Lorsqu’ils ont écouté leurs enregistrements modifiés - le monteur est d’ailleurs venu leur expliquer selon quels critères il avait fait ses choix et quelles intentions dans leurs voix il avait voulu mettre en valeur - les élèves ont pris la mesure des jeux que l’on pouvait proposer grâce à un travail sur l’oral, sur le placement de la voix, mais également sur la répétition consciente des clichés. L’ingénieur du son a même proposé une réécriture à partir de l’enregistrement initial de textes d’élèves.
Voici un exemple du texte initial écrit et dit par Katarina :

Et la réécriture qu’en a proposé l’ingénieur du son :

On constate que le sens même de ce que disait Katarina a été modifié par des rapprochements inattendus.

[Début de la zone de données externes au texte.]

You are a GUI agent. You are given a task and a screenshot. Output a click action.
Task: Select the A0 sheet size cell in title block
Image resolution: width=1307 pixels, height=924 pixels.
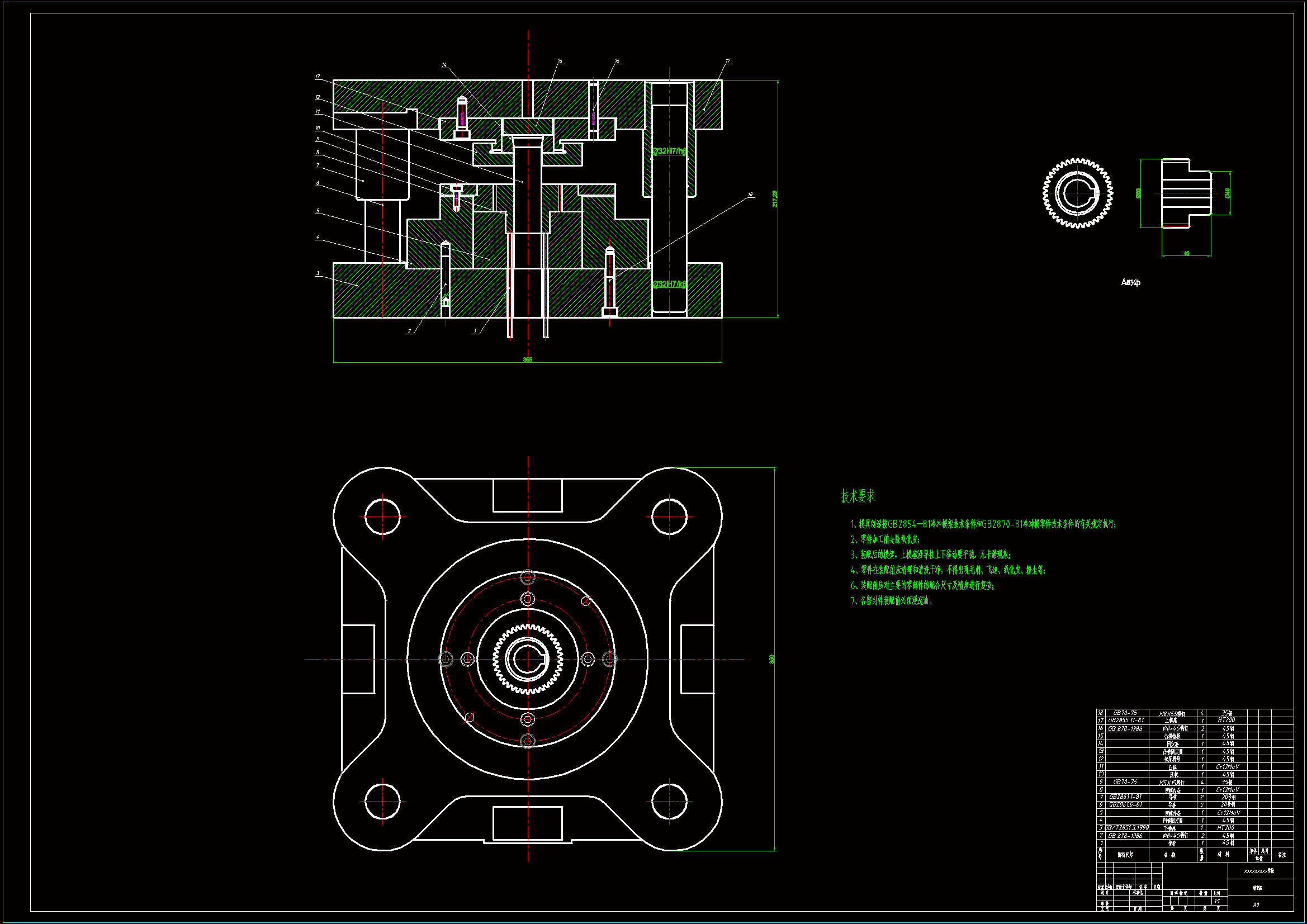point(1256,904)
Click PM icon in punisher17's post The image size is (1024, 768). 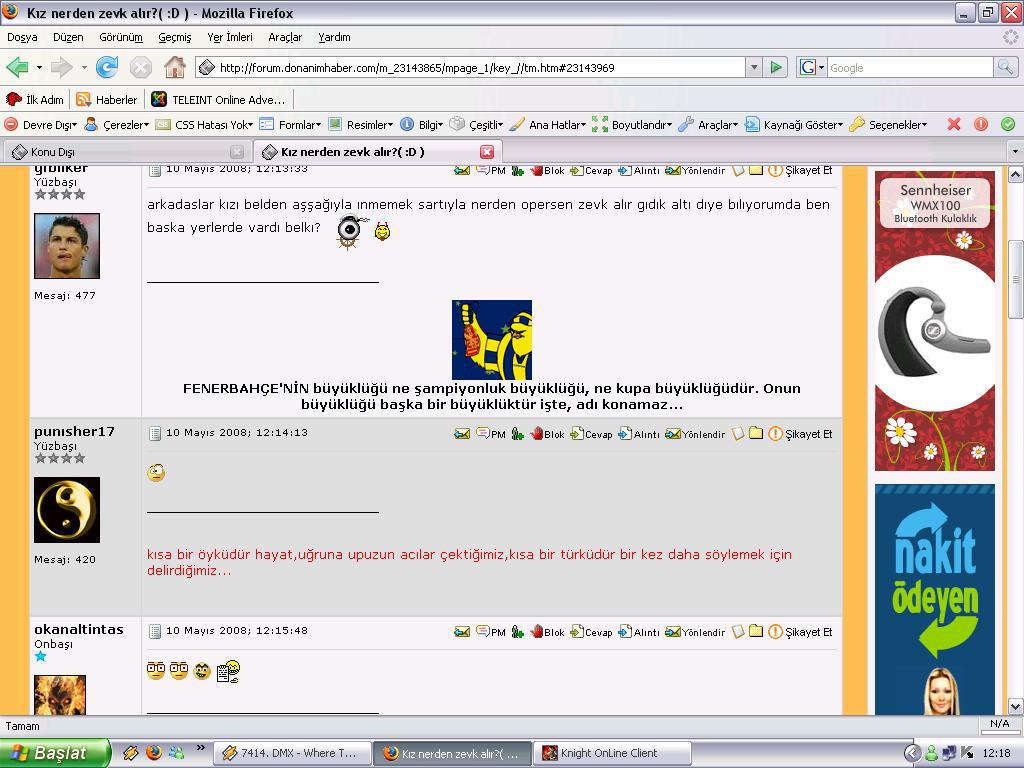[490, 434]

Le résultat peut même être très drôle, comme en témoigne le montage réalisé à partir du texte de Doris :

Conclusion

Cet aspect du travail a été l’occasion d’une véritable prise de conscience de la part des élèves concernant l’effet qu’ils pouvaient produire sur un auditeur à l’oral, les tics et autres habitudes de langage qu’ils reproduisent inconsciemment, le travail complexe de mise en voix tel qu’il est pratiqué par un comédien. Il a ainsi permis aux élèves de s’entraîner à une lecture orale vivante de leurs textes, ainsi qu’une appréhension du sens d’un texte par le jeu, ce qui leur sera utile lors de l’épreuve orale anticipée de français.